# The exercise:
Turn the lines of the material between the one containing "air (226, 915)" and the one containing "helping (583, 665)", inclusive, into a Markdown table with the columns "Row" and "Line". Number each row and leave out blank lines.

# Data records:
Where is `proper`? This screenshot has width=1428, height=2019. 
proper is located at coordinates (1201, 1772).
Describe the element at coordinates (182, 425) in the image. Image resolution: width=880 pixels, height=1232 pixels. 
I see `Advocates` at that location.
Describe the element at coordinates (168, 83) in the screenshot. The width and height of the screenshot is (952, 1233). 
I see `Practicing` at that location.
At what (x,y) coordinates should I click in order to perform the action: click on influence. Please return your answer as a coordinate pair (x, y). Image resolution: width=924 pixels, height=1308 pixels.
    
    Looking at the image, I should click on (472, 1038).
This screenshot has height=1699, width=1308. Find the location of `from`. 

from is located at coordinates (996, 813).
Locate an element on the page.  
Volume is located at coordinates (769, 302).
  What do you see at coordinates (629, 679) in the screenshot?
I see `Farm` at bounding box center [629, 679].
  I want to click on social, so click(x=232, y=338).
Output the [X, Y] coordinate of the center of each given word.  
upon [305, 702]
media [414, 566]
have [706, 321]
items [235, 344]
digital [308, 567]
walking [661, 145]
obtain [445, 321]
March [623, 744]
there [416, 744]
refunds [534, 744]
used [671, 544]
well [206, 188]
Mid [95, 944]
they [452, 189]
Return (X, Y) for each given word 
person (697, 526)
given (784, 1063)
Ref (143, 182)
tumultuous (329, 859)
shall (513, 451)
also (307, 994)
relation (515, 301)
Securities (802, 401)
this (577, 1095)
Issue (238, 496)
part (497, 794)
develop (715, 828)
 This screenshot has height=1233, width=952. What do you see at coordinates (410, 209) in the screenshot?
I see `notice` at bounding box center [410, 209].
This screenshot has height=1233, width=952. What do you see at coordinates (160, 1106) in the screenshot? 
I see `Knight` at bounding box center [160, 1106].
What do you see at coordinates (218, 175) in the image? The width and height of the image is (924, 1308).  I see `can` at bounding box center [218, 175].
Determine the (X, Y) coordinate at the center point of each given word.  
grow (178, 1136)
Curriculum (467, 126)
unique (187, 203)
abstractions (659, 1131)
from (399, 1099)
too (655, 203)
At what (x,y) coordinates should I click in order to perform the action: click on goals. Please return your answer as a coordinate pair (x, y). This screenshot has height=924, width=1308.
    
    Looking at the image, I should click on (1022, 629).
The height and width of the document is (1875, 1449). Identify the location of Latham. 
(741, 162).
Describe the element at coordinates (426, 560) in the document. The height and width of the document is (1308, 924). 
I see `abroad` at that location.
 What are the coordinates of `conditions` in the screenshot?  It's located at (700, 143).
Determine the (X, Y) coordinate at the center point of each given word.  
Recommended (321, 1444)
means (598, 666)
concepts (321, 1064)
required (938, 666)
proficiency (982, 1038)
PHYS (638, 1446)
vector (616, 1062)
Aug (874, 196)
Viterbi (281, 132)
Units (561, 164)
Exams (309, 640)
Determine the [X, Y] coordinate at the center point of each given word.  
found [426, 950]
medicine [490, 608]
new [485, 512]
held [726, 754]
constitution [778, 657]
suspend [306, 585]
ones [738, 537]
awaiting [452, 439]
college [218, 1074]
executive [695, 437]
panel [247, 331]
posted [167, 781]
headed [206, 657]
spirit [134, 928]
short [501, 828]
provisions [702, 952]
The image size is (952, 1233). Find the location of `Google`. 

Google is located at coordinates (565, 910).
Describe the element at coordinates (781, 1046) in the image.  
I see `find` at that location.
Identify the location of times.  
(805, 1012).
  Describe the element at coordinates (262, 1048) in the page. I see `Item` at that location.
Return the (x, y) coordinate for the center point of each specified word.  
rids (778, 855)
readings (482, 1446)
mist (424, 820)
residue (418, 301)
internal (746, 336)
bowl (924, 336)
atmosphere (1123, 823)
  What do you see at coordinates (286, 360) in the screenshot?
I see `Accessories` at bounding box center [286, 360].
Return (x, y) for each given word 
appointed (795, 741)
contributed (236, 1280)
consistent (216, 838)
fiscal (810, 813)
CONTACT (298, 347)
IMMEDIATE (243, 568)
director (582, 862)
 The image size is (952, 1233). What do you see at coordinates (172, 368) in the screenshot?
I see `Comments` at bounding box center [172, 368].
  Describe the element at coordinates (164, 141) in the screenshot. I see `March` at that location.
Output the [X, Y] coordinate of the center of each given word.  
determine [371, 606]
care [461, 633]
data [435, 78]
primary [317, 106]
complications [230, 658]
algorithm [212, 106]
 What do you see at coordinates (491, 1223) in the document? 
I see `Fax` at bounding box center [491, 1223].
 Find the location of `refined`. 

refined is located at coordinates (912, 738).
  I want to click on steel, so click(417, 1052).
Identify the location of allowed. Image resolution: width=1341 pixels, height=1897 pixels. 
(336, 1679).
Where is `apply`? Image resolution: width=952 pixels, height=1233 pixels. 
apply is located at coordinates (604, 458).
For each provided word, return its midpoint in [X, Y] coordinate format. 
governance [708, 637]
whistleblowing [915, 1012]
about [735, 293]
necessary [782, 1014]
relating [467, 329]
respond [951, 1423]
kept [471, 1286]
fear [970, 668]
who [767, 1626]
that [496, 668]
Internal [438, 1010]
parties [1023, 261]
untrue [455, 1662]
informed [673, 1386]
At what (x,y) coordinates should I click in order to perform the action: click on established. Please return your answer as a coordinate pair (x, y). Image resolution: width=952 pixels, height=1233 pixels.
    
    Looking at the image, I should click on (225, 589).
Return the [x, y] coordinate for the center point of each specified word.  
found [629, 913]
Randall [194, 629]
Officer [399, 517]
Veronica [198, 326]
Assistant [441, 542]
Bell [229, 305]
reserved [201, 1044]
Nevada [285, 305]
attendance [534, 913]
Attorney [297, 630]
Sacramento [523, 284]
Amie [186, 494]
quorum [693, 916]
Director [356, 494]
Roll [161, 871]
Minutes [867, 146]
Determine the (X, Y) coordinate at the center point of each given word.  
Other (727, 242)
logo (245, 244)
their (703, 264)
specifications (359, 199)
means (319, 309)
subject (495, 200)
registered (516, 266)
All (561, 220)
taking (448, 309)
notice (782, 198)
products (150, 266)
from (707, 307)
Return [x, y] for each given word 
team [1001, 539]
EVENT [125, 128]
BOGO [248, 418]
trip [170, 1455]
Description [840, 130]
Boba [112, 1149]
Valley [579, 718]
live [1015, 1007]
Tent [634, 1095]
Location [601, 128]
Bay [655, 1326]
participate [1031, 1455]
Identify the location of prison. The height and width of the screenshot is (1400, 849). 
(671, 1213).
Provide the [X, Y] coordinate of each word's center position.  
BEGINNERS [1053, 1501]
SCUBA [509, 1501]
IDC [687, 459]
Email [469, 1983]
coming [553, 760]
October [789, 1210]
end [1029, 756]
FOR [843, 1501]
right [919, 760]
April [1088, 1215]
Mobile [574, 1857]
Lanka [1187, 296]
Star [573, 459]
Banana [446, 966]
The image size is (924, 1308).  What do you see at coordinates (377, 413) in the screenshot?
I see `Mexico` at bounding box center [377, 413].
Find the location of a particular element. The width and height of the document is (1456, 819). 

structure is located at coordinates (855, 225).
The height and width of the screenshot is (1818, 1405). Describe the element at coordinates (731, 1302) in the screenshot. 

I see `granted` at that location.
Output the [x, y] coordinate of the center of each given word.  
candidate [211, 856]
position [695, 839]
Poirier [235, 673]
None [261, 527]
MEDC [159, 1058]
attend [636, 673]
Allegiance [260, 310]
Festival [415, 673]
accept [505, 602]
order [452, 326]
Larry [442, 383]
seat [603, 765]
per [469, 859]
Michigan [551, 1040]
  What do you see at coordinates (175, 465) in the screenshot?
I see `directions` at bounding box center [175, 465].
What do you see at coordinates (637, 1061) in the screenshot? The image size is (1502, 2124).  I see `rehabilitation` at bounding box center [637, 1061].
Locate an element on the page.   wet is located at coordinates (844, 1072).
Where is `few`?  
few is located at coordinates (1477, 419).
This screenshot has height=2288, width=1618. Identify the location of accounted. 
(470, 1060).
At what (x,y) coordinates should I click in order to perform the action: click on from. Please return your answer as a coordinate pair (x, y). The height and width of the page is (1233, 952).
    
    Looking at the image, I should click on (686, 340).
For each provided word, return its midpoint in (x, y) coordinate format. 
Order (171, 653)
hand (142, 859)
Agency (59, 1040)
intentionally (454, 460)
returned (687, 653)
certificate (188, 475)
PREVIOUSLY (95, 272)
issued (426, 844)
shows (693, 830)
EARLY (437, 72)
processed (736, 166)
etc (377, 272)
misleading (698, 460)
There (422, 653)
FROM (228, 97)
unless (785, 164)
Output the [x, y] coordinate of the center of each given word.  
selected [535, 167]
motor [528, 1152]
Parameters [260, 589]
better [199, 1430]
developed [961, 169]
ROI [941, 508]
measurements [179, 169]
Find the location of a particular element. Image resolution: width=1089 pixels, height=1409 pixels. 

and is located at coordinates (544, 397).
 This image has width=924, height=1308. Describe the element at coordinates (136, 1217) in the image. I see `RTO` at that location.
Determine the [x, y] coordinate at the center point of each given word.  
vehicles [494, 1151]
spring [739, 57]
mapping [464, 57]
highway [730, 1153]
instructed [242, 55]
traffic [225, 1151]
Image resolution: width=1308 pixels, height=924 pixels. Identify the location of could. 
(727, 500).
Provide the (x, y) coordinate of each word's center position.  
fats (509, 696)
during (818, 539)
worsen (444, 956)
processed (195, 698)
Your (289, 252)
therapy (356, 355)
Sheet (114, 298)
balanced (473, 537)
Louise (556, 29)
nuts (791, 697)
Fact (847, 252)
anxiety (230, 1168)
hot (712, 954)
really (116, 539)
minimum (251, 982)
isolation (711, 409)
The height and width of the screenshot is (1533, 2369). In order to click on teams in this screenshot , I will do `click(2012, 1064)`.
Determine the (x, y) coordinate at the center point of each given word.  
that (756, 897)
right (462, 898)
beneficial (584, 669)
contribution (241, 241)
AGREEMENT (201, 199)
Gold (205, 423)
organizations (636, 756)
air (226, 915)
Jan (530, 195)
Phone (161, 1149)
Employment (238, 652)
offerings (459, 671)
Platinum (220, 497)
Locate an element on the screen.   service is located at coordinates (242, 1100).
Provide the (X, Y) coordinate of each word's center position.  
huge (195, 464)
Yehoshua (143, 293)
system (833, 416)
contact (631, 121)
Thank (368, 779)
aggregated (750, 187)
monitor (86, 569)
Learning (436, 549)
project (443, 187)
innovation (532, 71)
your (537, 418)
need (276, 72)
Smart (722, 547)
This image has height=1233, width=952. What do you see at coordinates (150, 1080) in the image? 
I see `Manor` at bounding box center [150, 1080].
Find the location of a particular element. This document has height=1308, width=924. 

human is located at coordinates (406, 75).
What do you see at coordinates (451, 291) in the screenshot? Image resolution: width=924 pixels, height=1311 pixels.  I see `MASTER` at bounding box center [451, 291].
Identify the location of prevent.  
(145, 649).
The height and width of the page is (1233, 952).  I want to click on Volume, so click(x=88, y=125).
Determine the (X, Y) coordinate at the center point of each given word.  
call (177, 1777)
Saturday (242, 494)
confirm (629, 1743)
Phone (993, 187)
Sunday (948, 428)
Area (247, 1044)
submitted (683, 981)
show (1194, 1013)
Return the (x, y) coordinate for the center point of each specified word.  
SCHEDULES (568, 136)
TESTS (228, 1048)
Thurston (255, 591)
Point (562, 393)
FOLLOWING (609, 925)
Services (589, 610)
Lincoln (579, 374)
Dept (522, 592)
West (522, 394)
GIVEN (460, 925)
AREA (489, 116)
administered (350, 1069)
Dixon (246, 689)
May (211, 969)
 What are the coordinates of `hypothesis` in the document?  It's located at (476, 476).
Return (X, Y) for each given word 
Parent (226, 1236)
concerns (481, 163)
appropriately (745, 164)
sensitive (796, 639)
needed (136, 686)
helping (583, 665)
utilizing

# Exercise result:
| Row | Line |
|---|---|
| 1 | air (226, 915) |
| 2 | Jan (530, 195) |
| 3 | Phone (161, 1149) |
| 4 | Employment (238, 652) |
| 5 | offerings (459, 671) |
| 6 | Platinum (220, 497) |
| 7 | Locate an element on the screen.   service is located at coordinates (242, 1100). |
| 8 | Provide the (X, Y) coordinate of each word's center position.   |
| 9 | huge (195, 464) |
| 10 | Yehoshua (143, 293) |
| 11 | system (833, 416) |
| 12 | contact (631, 121) |
| 13 | Thank (368, 779) |
| 14 | aggregated (750, 187) |
| 15 | monitor (86, 569) |
| 16 | Learning (436, 549) |
| 17 | project (443, 187) |
| 18 | innovation (532, 71) |
| 19 | your (537, 418) |
| 20 | need (276, 72) |
| 21 | Smart (722, 547) |
| 22 | This image has height=1233, width=952. What do you see at coordinates (150, 1080) in the image?  |
| 23 | I see `Manor` at bounding box center [150, 1080]. |
| 24 | Find the location of a particular element. This document has height=1308, width=924.  |
| 25 | human is located at coordinates (406, 75). |
| 26 | What do you see at coordinates (451, 291) in the screenshot? Image resolution: width=924 pixels, height=1311 pixels.  I see `MASTER` at bounding box center [451, 291]. |
| 27 | Identify the location of prevent.   |
| 28 | (145, 649). |
| 29 | The height and width of the page is (1233, 952).  I want to click on Volume, so click(x=88, y=125). |
| 30 | Determine the (X, Y) coordinate at the center point of each given word.   |
| 31 | call (177, 1777) |
| 32 | Saturday (242, 494) |
| 33 | confirm (629, 1743) |
| 34 | Phone (993, 187) |
| 35 | Sunday (948, 428) |
| 36 | Area (247, 1044) |
| 37 | submitted (683, 981) |
| 38 | show (1194, 1013) |
| 39 | Return the (x, y) coordinate for the center point of each specified word.   |
| 40 | SCHEDULES (568, 136) |
| 41 | TESTS (228, 1048) |
| 42 | Thurston (255, 591) |
| 43 | Point (562, 393) |
| 44 | FOLLOWING (609, 925) |
| 45 | Services (589, 610) |
| 46 | Lincoln (579, 374) |
| 47 | Dept (522, 592) |
| 48 | West (522, 394) |
| 49 | GIVEN (460, 925) |
| 50 | AREA (489, 116) |
| 51 | administered (350, 1069) |
| 52 | Dixon (246, 689) |
| 53 | May (211, 969) |
| 54 |  What are the coordinates of `hypothesis` in the document?  It's located at (476, 476). |
| 55 | Return (X, Y) for each given word  |
| 56 | Parent (226, 1236) |
| 57 | concerns (481, 163) |
| 58 | appropriately (745, 164) |
| 59 | sensitive (796, 639) |
| 60 | needed (136, 686) |
| 61 | helping (583, 665) |